▶ [What the exercise asks]:
Below are some records. Copy every line in them that holds "analysis".

▶ [Given entries]:
....

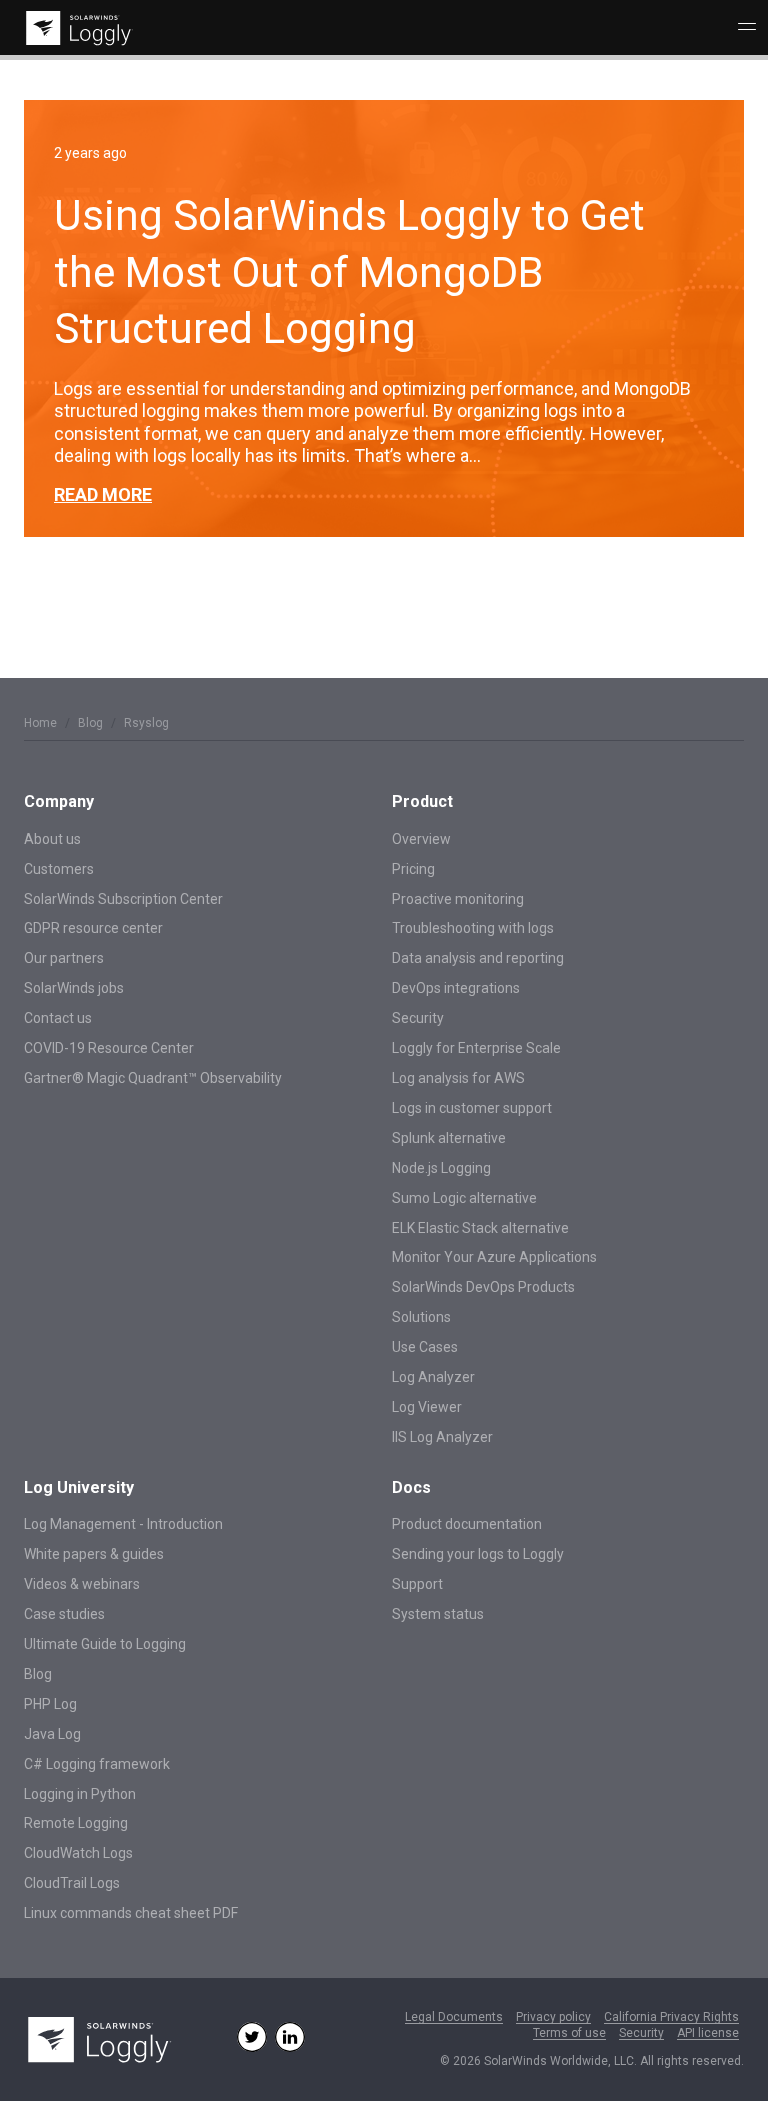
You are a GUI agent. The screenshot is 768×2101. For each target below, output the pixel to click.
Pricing (413, 869)
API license (708, 2033)
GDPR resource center (93, 928)
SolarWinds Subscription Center (123, 899)
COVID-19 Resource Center (109, 1048)
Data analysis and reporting (478, 958)
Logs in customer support (472, 1108)
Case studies (64, 1614)
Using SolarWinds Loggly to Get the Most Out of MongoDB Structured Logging (349, 272)
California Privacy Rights (671, 2017)
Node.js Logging (441, 1168)
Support (417, 1584)
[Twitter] (252, 2037)
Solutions (421, 1317)
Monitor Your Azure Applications (494, 1257)
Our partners (64, 958)
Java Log (52, 1734)
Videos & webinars (82, 1584)
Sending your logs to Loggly (478, 1554)
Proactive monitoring (458, 899)
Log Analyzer (433, 1377)
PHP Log (50, 1704)
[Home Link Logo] (75, 29)
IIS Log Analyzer (442, 1437)
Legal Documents (454, 2017)
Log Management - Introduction (123, 1524)
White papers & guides (94, 1554)
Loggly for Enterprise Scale (476, 1048)
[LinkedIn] (290, 2037)
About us (52, 839)
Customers (59, 869)
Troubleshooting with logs (473, 928)
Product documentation (467, 1524)
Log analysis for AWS (458, 1078)
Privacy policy (553, 2017)
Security (418, 1018)
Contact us (58, 1018)
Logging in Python (80, 1794)
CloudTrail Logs (72, 1883)
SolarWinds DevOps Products (483, 1287)
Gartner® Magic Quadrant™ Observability (153, 1078)
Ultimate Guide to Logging (105, 1644)
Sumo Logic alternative (464, 1198)
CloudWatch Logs (78, 1853)
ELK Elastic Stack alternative (480, 1228)
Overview (421, 839)
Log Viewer (427, 1407)
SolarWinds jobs (74, 988)
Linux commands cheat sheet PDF (131, 1913)
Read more (103, 494)
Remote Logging (76, 1823)
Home (40, 723)
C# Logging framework (97, 1764)
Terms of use (569, 2033)
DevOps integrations (456, 988)
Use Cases (425, 1347)
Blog (90, 723)
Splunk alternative (449, 1138)
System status (438, 1614)
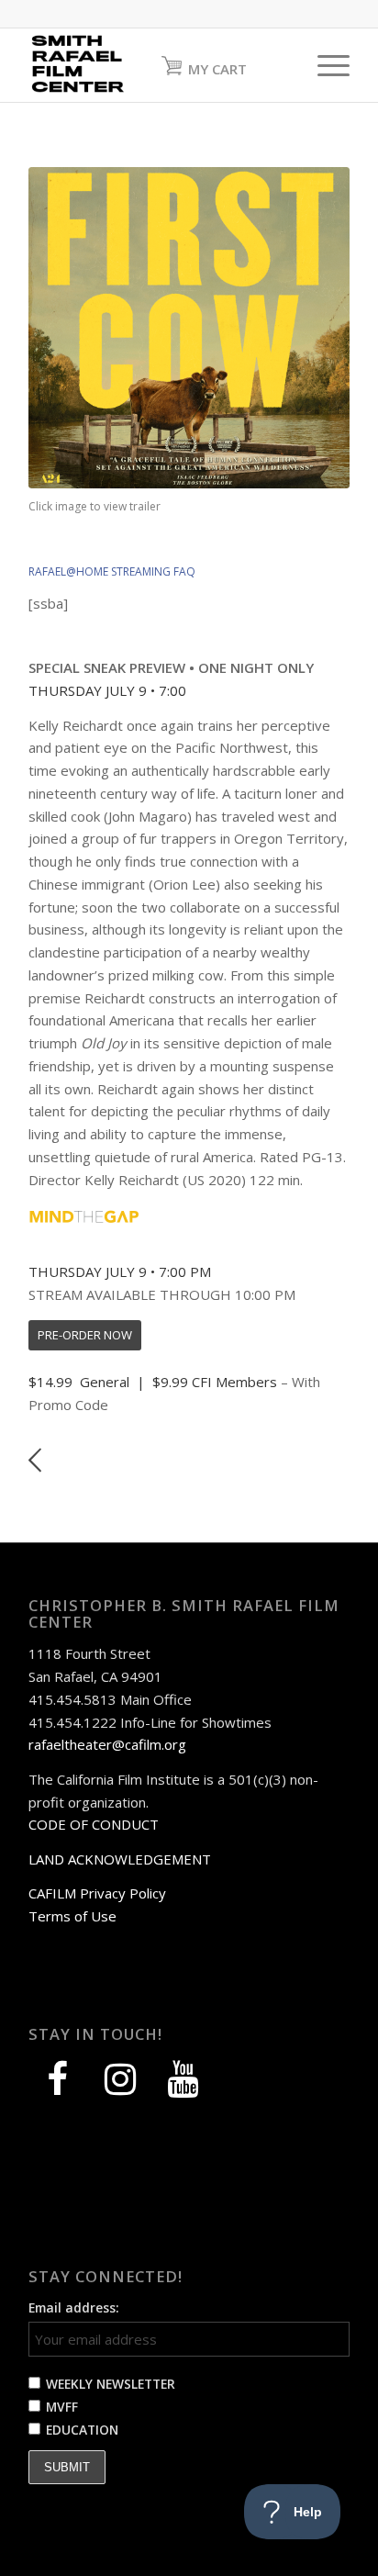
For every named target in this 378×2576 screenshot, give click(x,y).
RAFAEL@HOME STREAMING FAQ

....

▶ [Exercise solution]:
Data analysis and reporting (478, 958)
Log analysis for AWS (458, 1078)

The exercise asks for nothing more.